Todas ou grande parte das recomendações que estão neste Relatório obrigam-nos a trabalhar num conjunto

de frentes de trabalho que são pertinentes. Estamos a trabalhar nessas frentes de trabalho e estamos

concentrados em investir, somando mais equipamentos, como aconteceu com a recuperação e a construção de

quartéis, designadamente de 69 quartéis, num total de 31 milhões de euros, com a obtenção de mais 78 viaturas

operacionais e a criação de 20 novos postos de emergência médica. Acrescentámos ainda mais recursos

humanos, mais recursos operacionais ao sistema, uma vez que sabemos que com a direita houve claramente

um desinvestimento, uma descapitalização quer em recursos humanos, ao nível das florestas e ao nível da

proteção civil, quer em meios operacionais.

O mapa que podiam ter trazido, Srs.

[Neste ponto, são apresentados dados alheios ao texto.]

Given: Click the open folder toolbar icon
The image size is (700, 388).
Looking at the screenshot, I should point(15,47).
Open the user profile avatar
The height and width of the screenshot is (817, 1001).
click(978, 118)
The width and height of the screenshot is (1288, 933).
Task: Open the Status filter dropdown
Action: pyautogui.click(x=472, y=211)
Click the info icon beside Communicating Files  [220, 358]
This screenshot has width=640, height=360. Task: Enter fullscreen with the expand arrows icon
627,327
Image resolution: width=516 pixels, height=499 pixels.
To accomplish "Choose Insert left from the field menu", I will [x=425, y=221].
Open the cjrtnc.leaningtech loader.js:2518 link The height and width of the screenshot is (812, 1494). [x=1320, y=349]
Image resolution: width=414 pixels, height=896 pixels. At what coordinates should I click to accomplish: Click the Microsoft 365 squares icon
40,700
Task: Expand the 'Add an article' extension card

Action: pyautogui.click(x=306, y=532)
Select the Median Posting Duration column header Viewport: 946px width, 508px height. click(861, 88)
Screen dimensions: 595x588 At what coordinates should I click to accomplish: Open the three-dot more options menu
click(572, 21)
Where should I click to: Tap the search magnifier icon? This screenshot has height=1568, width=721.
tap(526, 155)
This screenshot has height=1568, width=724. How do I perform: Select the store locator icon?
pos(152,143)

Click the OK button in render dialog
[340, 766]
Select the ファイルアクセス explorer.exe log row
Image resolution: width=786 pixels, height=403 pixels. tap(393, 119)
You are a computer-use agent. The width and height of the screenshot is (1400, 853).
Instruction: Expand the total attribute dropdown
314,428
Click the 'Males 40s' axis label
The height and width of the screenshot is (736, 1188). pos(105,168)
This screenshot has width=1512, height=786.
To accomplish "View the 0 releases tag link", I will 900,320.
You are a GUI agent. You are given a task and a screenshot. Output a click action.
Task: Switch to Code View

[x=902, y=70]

Deputados do CDS e do PSD, era o mapa do desinvestimento sempre

em queda também neste setor.

Gostaria ainda de dizer, Sr. Ministro e Srs. Membros do Governo, que as alterações climáticas e as ameaças

colocadas às populações nos impelem a todos a reforçar, e bem, a prevenção, a vigilância, a fiscalização, a

sensibilização, o investimento e o combate, que é o que temos vindo a fazer — é um reforço que saudamos.